**Record list**
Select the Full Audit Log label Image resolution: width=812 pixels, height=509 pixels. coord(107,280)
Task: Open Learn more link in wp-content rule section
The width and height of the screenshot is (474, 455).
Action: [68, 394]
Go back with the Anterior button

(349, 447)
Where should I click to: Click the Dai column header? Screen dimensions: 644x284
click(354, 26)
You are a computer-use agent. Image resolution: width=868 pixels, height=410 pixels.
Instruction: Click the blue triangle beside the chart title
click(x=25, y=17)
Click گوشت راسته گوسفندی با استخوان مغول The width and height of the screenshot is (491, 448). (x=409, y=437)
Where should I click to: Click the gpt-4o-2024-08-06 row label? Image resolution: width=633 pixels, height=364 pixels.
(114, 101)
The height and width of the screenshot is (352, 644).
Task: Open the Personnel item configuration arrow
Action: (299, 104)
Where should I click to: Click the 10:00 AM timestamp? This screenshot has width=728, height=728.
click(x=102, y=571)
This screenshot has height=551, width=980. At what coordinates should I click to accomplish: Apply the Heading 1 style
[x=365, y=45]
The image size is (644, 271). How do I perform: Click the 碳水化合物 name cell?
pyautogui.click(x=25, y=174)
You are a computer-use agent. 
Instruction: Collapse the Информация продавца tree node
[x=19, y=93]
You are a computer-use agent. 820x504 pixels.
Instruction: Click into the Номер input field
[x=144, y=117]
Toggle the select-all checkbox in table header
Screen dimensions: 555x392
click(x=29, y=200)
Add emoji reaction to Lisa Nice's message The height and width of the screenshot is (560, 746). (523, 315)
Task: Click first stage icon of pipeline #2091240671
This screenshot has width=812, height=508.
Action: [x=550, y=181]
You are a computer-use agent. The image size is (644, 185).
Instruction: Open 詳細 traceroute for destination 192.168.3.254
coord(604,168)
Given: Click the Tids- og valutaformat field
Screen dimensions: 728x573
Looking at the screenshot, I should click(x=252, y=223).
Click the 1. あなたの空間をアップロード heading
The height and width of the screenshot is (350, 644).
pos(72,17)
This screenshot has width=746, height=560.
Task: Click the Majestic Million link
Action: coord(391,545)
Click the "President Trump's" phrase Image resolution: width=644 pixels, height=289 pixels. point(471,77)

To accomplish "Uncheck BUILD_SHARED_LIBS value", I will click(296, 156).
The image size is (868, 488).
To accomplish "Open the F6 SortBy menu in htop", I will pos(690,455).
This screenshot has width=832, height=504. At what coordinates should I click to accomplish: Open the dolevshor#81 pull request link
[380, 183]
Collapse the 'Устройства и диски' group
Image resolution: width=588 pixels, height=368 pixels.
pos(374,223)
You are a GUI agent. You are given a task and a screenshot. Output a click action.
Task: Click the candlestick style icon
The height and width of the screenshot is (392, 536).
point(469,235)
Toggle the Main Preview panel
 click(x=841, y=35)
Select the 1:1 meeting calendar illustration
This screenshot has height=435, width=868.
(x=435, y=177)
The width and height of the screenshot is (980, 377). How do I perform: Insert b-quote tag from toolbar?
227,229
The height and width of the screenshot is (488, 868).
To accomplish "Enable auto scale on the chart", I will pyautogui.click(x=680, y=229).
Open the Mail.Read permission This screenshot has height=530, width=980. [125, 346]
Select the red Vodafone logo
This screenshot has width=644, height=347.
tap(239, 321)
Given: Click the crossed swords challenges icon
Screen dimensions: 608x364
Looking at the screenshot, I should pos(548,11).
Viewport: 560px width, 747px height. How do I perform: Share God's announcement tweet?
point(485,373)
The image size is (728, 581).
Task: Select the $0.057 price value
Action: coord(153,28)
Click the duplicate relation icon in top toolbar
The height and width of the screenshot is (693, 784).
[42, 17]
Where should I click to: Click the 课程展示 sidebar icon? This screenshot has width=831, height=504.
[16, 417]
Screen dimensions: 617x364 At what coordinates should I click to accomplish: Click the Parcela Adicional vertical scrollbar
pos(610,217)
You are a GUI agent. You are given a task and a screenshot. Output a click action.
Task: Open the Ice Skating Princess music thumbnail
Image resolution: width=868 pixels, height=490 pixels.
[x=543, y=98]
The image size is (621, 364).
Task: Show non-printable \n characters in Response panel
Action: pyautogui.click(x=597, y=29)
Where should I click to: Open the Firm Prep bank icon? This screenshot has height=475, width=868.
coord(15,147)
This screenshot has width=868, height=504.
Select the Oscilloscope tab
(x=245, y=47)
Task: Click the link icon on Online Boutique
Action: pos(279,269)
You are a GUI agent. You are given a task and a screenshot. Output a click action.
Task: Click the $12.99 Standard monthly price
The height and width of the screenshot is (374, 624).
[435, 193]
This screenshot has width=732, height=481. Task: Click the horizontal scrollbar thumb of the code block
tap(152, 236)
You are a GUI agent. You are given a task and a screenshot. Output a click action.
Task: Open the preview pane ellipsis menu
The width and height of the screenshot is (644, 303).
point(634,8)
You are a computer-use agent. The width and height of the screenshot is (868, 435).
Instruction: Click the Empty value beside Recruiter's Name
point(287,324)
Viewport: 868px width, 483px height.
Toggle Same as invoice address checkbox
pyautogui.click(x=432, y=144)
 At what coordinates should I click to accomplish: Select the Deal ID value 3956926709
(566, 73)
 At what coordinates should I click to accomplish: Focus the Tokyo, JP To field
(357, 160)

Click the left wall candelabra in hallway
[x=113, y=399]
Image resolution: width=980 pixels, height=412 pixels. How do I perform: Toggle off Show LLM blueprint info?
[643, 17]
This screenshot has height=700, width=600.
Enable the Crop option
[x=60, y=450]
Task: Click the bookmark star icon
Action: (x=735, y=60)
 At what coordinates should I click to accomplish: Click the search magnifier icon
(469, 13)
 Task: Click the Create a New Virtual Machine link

**Given problem**
Please copy all of the data above line for line, with no changes.

**Response to this task**
Select the Full Audit Log label Image resolution: width=812 pixels, height=509 pixels. coord(107,280)
Task: Open Learn more link in wp-content rule section
The width and height of the screenshot is (474, 455).
Action: [68, 394]
Go back with the Anterior button

(349, 447)
Where should I click to: Click the Dai column header? Screen dimensions: 644x284
click(354, 26)
You are a computer-use agent. Image resolution: width=868 pixels, height=410 pixels.
Instruction: Click the blue triangle beside the chart title
click(x=25, y=17)
Click گوشت راسته گوسفندی با استخوان مغول The width and height of the screenshot is (491, 448). (x=409, y=437)
Where should I click to: Click the gpt-4o-2024-08-06 row label? Image resolution: width=633 pixels, height=364 pixels.
(114, 101)
The height and width of the screenshot is (352, 644).
Task: Open the Personnel item configuration arrow
Action: (299, 104)
Where should I click to: Click the 10:00 AM timestamp? This screenshot has width=728, height=728.
click(x=102, y=571)
This screenshot has height=551, width=980. At what coordinates should I click to accomplish: Apply the Heading 1 style
[x=365, y=45]
The image size is (644, 271). How do I perform: Click the 碳水化合物 name cell?
pyautogui.click(x=25, y=174)
You are a computer-use agent. 
Instruction: Collapse the Информация продавца tree node
[x=19, y=93]
You are a computer-use agent. 820x504 pixels.
Instruction: Click into the Номер input field
[x=144, y=117]
Toggle the select-all checkbox in table header
Screen dimensions: 555x392
click(x=29, y=200)
Add emoji reaction to Lisa Nice's message The height and width of the screenshot is (560, 746). (523, 315)
Task: Click first stage icon of pipeline #2091240671
This screenshot has width=812, height=508.
Action: [x=550, y=181]
You are a computer-use agent. The image size is (644, 185).
Instruction: Open 詳細 traceroute for destination 192.168.3.254
coord(604,168)
Given: Click the Tids- og valutaformat field
Screen dimensions: 728x573
Looking at the screenshot, I should click(x=252, y=223).
Click the 1. あなたの空間をアップロード heading
The height and width of the screenshot is (350, 644).
pos(72,17)
This screenshot has width=746, height=560.
Task: Click the Majestic Million link
Action: coord(391,545)
Click the "President Trump's" phrase Image resolution: width=644 pixels, height=289 pixels. point(471,77)

To accomplish "Uncheck BUILD_SHARED_LIBS value", I will click(296, 156).
The image size is (868, 488).
To accomplish "Open the F6 SortBy menu in htop", I will pos(690,455).
This screenshot has width=832, height=504. At what coordinates should I click to accomplish: Open the dolevshor#81 pull request link
[380, 183]
Collapse the 'Устройства и диски' group
Image resolution: width=588 pixels, height=368 pixels.
pos(374,223)
You are a GUI agent. You are given a task and a screenshot. Output a click action.
Task: Click the candlestick style icon
The height and width of the screenshot is (392, 536).
point(469,235)
Toggle the Main Preview panel
 click(x=841, y=35)
Select the 1:1 meeting calendar illustration
This screenshot has height=435, width=868.
(x=435, y=177)
The width and height of the screenshot is (980, 377). How do I perform: Insert b-quote tag from toolbar?
227,229
The height and width of the screenshot is (488, 868).
To accomplish "Enable auto scale on the chart", I will pyautogui.click(x=680, y=229).
Open the Mail.Read permission This screenshot has height=530, width=980. [125, 346]
Select the red Vodafone logo
This screenshot has width=644, height=347.
tap(239, 321)
Given: Click the crossed swords challenges icon
Screen dimensions: 608x364
Looking at the screenshot, I should pos(548,11).
Viewport: 560px width, 747px height. How do I perform: Share God's announcement tweet?
point(485,373)
The image size is (728, 581).
Task: Select the $0.057 price value
Action: coord(153,28)
Click the duplicate relation icon in top toolbar
The height and width of the screenshot is (693, 784).
[42, 17]
Where should I click to: Click the 课程展示 sidebar icon? This screenshot has width=831, height=504.
[16, 417]
Screen dimensions: 617x364 At what coordinates should I click to accomplish: Click the Parcela Adicional vertical scrollbar
pos(610,217)
You are a GUI agent. You are given a task and a screenshot. Output a click action.
Task: Open the Ice Skating Princess music thumbnail
Image resolution: width=868 pixels, height=490 pixels.
[x=543, y=98]
The image size is (621, 364).
Task: Show non-printable \n characters in Response panel
Action: pyautogui.click(x=597, y=29)
Where should I click to: Open the Firm Prep bank icon? This screenshot has height=475, width=868.
coord(15,147)
This screenshot has width=868, height=504.
Select the Oscilloscope tab
(x=245, y=47)
Task: Click the link icon on Online Boutique
Action: pos(279,269)
You are a GUI agent. You are given a task and a screenshot. Output a click action.
Task: Click the $12.99 Standard monthly price
The height and width of the screenshot is (374, 624).
[435, 193]
This screenshot has width=732, height=481. Task: Click the horizontal scrollbar thumb of the code block
tap(152, 236)
You are a GUI agent. You are given a task and a screenshot. Output a click action.
Task: Open the preview pane ellipsis menu
The width and height of the screenshot is (644, 303).
point(634,8)
You are a computer-use agent. The width and height of the screenshot is (868, 435).
Instruction: Click the Empty value beside Recruiter's Name
point(287,324)
Viewport: 868px width, 483px height.
Toggle Same as invoice address checkbox
pyautogui.click(x=432, y=144)
 At what coordinates should I click to accomplish: Select the Deal ID value 3956926709
(566, 73)
 At what coordinates should I click to accomplish: Focus the Tokyo, JP To field
(357, 160)

Click the left wall candelabra in hallway
[x=113, y=399]
Image resolution: width=980 pixels, height=412 pixels. How do I perform: Toggle off Show LLM blueprint info?
[643, 17]
This screenshot has height=700, width=600.
Enable the Crop option
[x=60, y=450]
Task: Click the bookmark star icon
Action: (x=735, y=60)
 At what coordinates should I click to accomplish: Click the search magnifier icon
(469, 13)
 Task: Click the Create a New Virtual Machine link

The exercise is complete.